# Anyone watch America's Best Dance Crew last night?



## War (Jan 17, 2009)

Man, last night's show was amazing! There's so much more diversity this time around, I thought a lot of the crews were very good. I hate how 'Kid Rainen' guest judged... God he was awful. Every time he'd make a comment, it was just "YO DAWG DAT WAS DOPE STRAIGHT UP YO MAN YOU RIPPED IT STRAIGHT UP" and he talked so fast I thought he was on drugs or something.

Anyone else a fan of ABDC?


----------



## cupajoe (Jan 17, 2009)

America's Best Dance Crew was the show where the asian dudes with masks won, right? Because I've actually seen that show, and I watch less than an hour of TV a week...


----------



## War (Jan 17, 2009)

Yep, Jabbawockeez were the winners of Season 1. One of their members was the guest judge in this season. He's the one I talked about in the first post.


----------



## kevenka (Jan 17, 2009)

sigh...I guess they should just stick to dancing?


----------



## Anakir (Jan 17, 2009)

I sort of lost interest in the middle of season 2. I guess I missed quite a bit. Ill check back to see what I missed. I remember I created a thread about ABDC but some people mentioned why anyone would watch this kind of "crap." I bet they still feel this way. Either way, I still love dancing shows. I used to be a Bboy, but not those extreme Bboys.

Anyways, hope to catch up on it soon.


----------



## dinofan01 (Jan 17, 2009)

I havnt had a chance to watch the new season. Ive been watching since season 1 but season 2 was just so boring to me. Just compare the two winners: Jabbawockeez and some crew no one remembers. The second season was just so plain to me. I thought Fanny pack was the best crew on the show but they got eliminated which ruined it for me. Maybe Ill watch the new season since you seem so excited about it.


----------



## War (Jan 17, 2009)

Yeah, second season wasn't as good, but I think the winners were pretty good (and they're from Vegas!) Also, I think Kaba Modern should have been the winner of season 1... Kaba was amazing.


----------



## dinofan01 (Jan 17, 2009)

Yeah Kaba Modern was really good. I also thought Live in Color was good. But the crews in season two were boring or just annoyed me.


----------



## thawkins1 (Jan 17, 2009)

The Super Crew were awesome and they are from Vegas (so am I). I really don't like this years ABDC.


----------



## cupajoe (Jan 17, 2009)

thawkins1 said:
			
		

> The Super Crew were awesome and they are from Vegas (so am I). I really don't like this years ABDC.

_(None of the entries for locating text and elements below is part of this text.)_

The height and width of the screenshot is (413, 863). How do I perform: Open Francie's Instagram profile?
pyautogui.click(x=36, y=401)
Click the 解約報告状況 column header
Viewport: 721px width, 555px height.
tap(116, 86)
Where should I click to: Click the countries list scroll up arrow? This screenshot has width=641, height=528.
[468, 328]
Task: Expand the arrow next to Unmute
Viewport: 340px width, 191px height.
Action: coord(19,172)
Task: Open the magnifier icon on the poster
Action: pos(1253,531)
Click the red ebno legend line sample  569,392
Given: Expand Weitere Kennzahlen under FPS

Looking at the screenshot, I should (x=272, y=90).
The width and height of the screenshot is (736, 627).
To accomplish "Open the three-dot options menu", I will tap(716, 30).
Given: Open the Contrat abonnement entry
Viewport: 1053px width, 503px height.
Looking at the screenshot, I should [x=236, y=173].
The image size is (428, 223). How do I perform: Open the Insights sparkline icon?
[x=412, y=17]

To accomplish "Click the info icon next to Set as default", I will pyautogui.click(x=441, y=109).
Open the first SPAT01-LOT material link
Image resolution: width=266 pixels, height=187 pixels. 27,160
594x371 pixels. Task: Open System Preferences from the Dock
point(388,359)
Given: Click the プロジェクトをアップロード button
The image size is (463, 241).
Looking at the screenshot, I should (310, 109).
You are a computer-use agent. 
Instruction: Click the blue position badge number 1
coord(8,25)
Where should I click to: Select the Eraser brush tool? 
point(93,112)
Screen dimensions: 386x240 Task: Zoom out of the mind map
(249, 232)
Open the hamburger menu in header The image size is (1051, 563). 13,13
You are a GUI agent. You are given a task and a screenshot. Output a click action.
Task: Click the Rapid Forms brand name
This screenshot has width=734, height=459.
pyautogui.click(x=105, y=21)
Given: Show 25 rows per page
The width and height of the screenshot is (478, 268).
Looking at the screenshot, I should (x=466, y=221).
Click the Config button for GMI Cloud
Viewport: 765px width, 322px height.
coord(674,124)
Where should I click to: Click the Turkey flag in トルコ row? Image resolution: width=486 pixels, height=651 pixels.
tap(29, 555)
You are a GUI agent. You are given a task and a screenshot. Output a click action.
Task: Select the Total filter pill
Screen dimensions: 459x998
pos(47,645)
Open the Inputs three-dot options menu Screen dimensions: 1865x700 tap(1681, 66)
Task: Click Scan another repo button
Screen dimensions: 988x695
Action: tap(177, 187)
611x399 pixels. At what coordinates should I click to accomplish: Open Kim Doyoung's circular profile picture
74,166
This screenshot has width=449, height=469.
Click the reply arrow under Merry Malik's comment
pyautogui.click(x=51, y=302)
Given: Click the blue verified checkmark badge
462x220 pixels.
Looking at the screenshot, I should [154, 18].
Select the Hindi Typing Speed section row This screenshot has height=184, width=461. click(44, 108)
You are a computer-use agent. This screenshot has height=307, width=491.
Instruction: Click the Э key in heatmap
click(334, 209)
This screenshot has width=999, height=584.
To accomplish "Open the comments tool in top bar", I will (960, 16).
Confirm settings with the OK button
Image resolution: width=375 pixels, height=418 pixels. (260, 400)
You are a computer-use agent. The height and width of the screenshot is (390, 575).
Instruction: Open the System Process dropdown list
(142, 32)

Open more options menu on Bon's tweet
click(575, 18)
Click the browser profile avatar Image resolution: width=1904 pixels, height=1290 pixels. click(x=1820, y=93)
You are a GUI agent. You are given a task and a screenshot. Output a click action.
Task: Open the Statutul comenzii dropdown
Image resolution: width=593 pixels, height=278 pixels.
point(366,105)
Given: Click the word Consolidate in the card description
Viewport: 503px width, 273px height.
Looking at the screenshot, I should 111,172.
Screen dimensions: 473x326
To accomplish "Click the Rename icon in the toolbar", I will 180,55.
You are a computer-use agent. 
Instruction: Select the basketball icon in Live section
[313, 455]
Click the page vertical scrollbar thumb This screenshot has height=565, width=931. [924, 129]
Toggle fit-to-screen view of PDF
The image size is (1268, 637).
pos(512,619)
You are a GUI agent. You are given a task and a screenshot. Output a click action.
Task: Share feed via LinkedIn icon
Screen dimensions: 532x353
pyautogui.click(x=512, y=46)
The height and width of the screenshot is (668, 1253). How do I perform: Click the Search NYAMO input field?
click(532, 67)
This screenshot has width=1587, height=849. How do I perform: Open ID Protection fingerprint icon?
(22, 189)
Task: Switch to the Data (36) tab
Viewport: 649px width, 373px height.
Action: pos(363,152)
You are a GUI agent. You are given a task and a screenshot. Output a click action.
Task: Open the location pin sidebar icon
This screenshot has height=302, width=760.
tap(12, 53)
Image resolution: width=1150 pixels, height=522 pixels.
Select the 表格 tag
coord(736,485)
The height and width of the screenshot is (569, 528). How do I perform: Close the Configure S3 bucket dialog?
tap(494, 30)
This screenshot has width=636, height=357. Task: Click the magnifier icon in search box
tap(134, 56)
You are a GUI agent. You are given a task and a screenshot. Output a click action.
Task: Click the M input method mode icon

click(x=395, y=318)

Does this year still have all of those slow motion shots?


----------



## thawkins1 (Jan 17, 2009)

cupajoe38 said:
			
		

> thawkins1 said:
> 
> 
> 
> ...



Yep they do


----------



## War (Jan 17, 2009)

thawkins1 said:
			
		

> The Super Crew were awesome and they are from Vegas (so am I). I really don't like this years ABDC.


How can you dislike it already? it's only been one episode so far! I thought there were a lot of good crews... That Quest crew from LA, Fly Kicks, the one team with all girls and one guy that do that weird type of dance with the shoes...


----------



## Veristical Blaze (Jan 17, 2009)

Jeezz, Why the heck shall i watch to some dancing ''talent'' if i can game all night long?


----------



## thawkins1 (Jan 17, 2009)

War said:
			
		

> thawkins1 said:
> 
> 
> 
> ...




Well the groups this year are far under Season 1 and 2.


----------